Puede que las consecuencias de la retirada de Gaza hubieran sido mejores o, al menos, diferentes, si Sharón no hubiera enfermado. Como aquéllos que fantasean con la idea de que el proceso de paz de Oslo no habría sido un fracaso semejante si Yitzhak Rabin hubiera vivido, hubiera obligado a los palestinos a cumplir lo pactado y hubiera concentrado el apoyo de los israelíes al acuerdo, habrá quienes urdan escenarios, igual de improbables, y alternativos a los hechos reales por lo que respecta a Sharón. Puede que no hubiera consentido el golpe de Hamás en Gaza, o que no hubiera respondido a la lluvia de misiles procedente de la Franja tras la retirada con la misma pasividad que presentó su sucesor Ehud Olmert durante casi tres años antes de autorizar un contraataque. Pero es igual de probable, si no más, que Sharón se hubiera visto atrapado por las mismas desafortunadas circunstancias de Olmert. Al fin y al cabo, Hamás llevaba años lanzando cohetes contra asentamientos israelíes en Gaza y contra el sur de Israel antes de la retirada sin que ello provocara una respuesta militar significativa por parte del Gobierno de Sharón.

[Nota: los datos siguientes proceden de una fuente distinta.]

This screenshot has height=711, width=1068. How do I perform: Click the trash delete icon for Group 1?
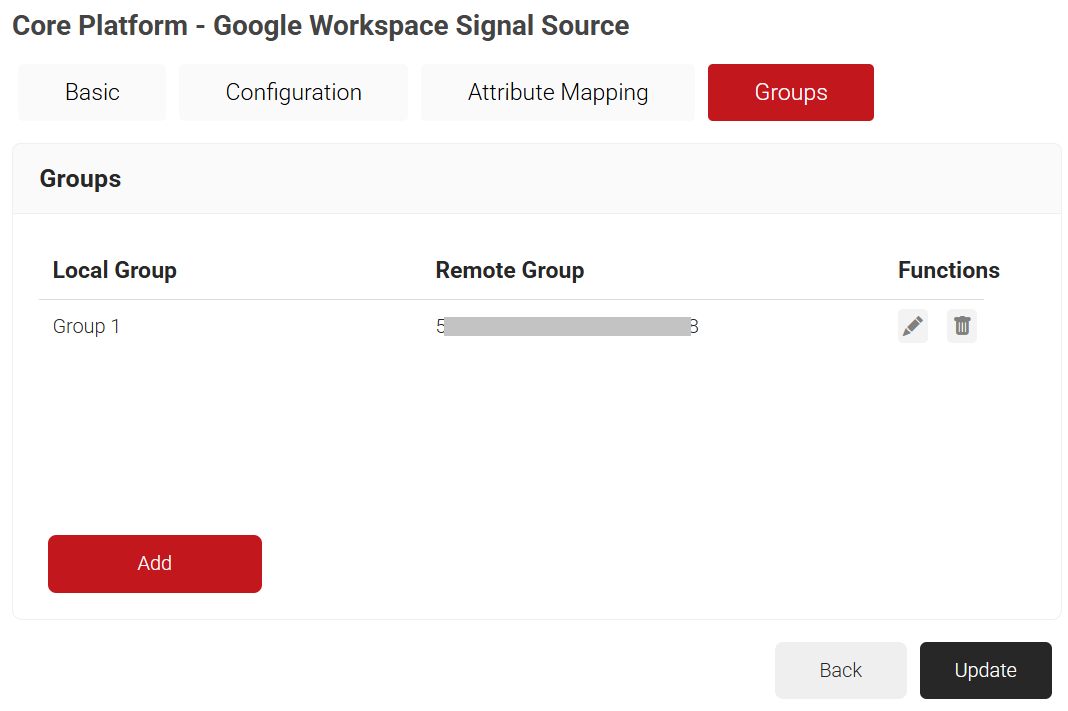pos(962,326)
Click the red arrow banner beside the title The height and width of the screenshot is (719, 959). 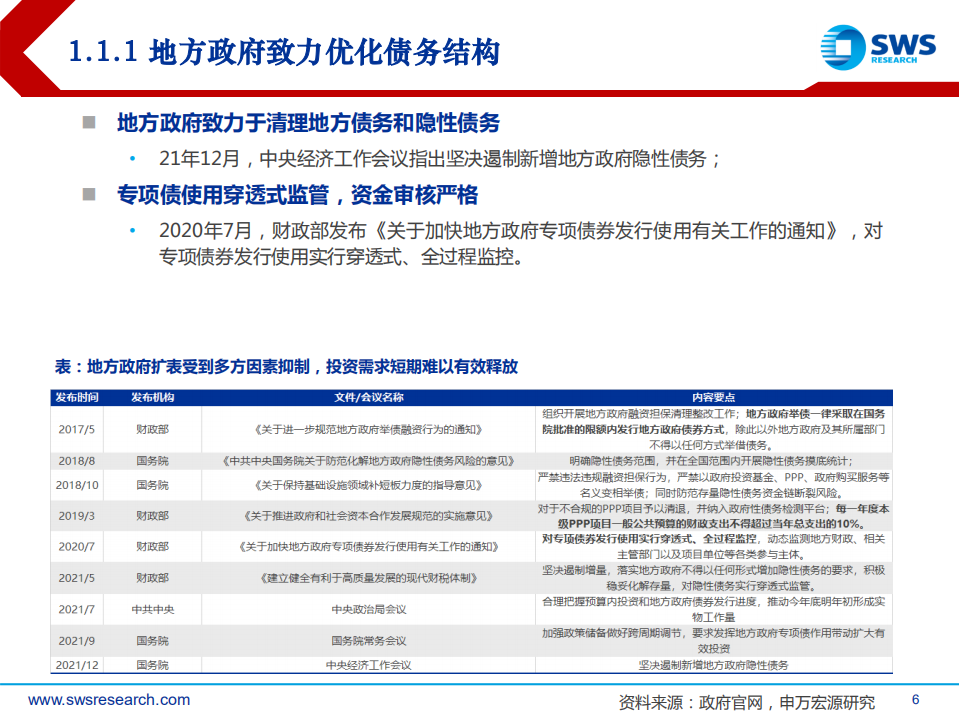tap(25, 47)
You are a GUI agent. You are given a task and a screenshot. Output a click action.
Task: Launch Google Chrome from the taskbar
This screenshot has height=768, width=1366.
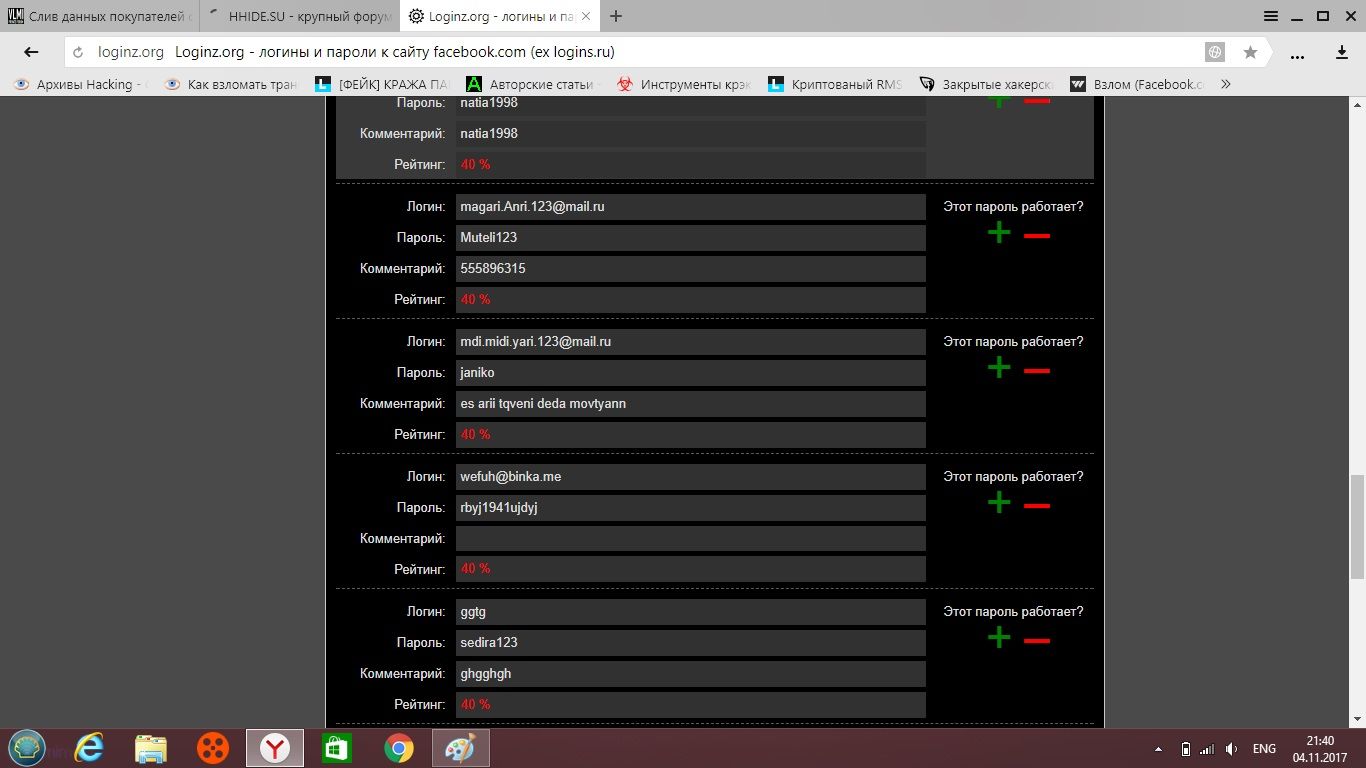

En cualquier caso, la verdadera moraleja de este capítulo de la historia es que la falta de grandes hombres dotados de la visión necesaria para intentar algo nuevo no es lo que impide la paz. Entre 2001 y 2005 israelíes y palestinos fueron gobernados por figuras titánicas. Aunque es injusto comparar a Sharón, un soldado honorable y un veterano de la política democrática, con un asesino terrorista como Yaser Arafat, hay que admitir que si hubo líderes con una posición que les hiciera ser capaces de venderles la paz a sus respectivos pueblos, fueron ellos dos. Lo que faltaba no era alguien que pudiera convencer a los israelíes de que asumieran riesgos, sino un socio y un pueblo palestinos dispuestos a aceptar la idea de reconocer la legitimidad de un Estado judío, independientemente de dónde se situaran sus fronteras. Si los israelíes se muestran escépticos ante la actual campaña del secretario de Estado John Kerry para lograr convencerles de nuevo de que se retiren de un territorio, no es porque carezcan de líderes, de deseos de paz, o porque estén empeñados en mantener los asentamientos, sino porque creen que sería una locura repetir el fiasco cometido por Sharón en Gaza en la Margen Occidental, mucho más importante estratégicamente.
Puede que Netanyahu parezca un hombre pequeño si lo comparamos con Sharón, lo mismo que Mahmud Abás les puede parecer un pigmeo a los palestinos al lado de Arafat. Pero lo que hace falta en Oriente Medio no son grandes hombres, sino un cambio radical en la cultura palestina que haga posible la paz. Hasta que eso suceda, esperar a otro Sharón, o incluso a otro Arafat, no acelerará el fin del conflicto.